Given request:
Please render the part that opens with the line containing "Task: Check the" and closes with the line containing "Action: pyautogui.click(x=48, y=557)" as a Markdown table with the columns Row and Line, leaving out blank lines.

Data shown:
-----
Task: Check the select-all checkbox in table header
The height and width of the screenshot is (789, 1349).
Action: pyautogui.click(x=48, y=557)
-----
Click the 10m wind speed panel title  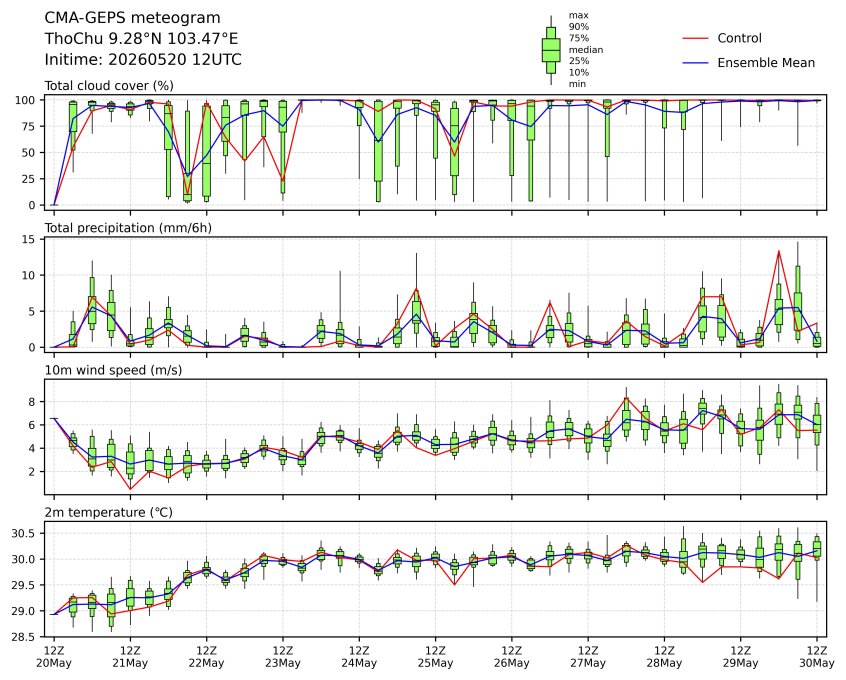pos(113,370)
-----
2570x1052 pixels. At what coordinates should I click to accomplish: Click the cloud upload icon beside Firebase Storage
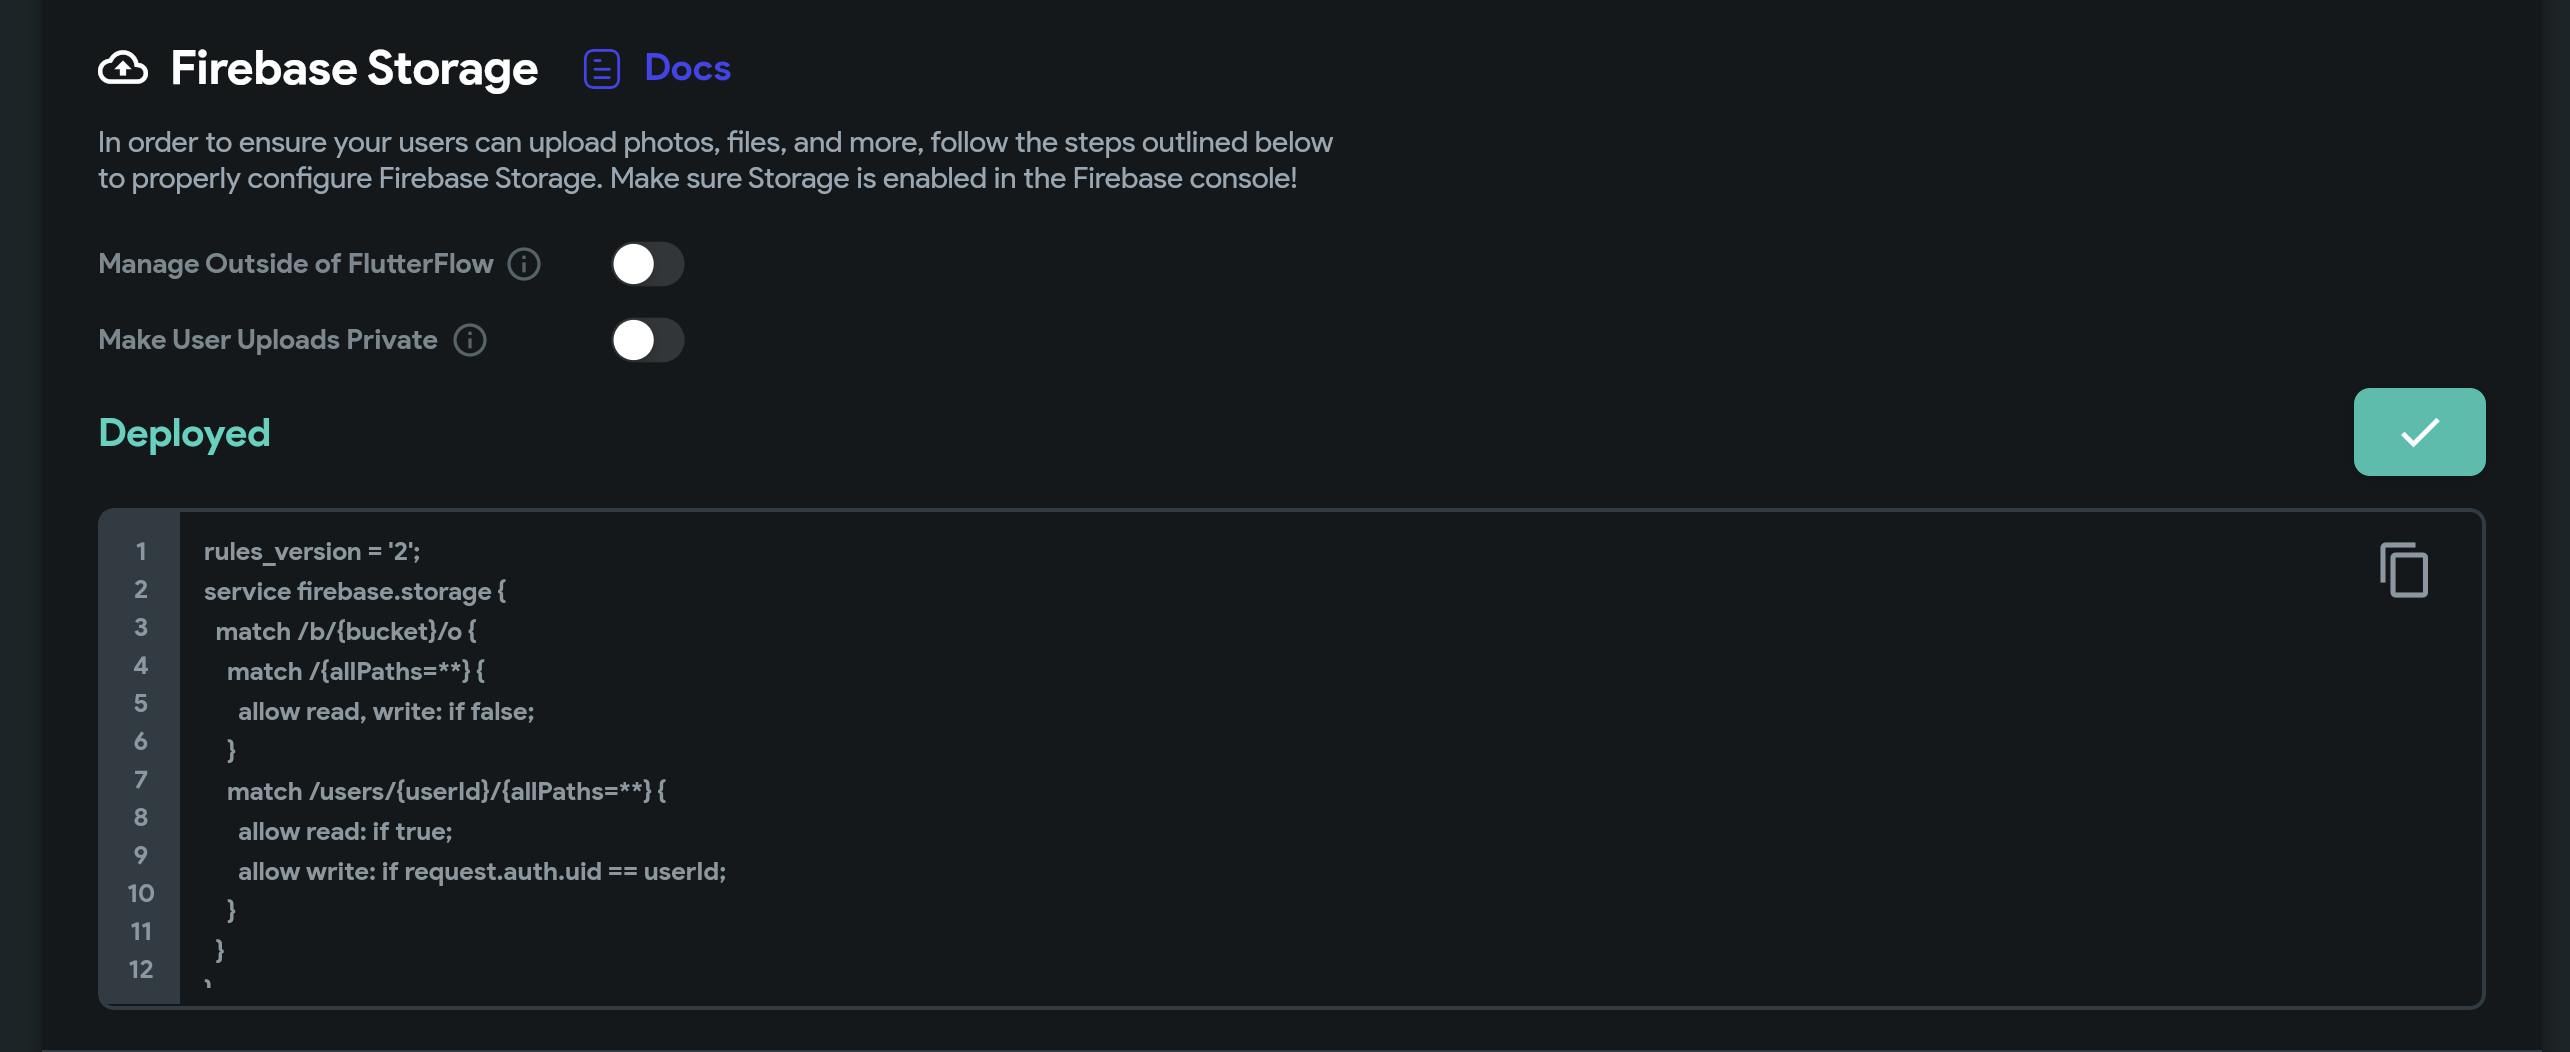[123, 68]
-----
Answer to this task:
| Row | Line |
|---|---|
| 1 | Task: Check the select-all checkbox in table header |
| 2 | The height and width of the screenshot is (789, 1349). |
| 3 | Action: pyautogui.click(x=48, y=557) |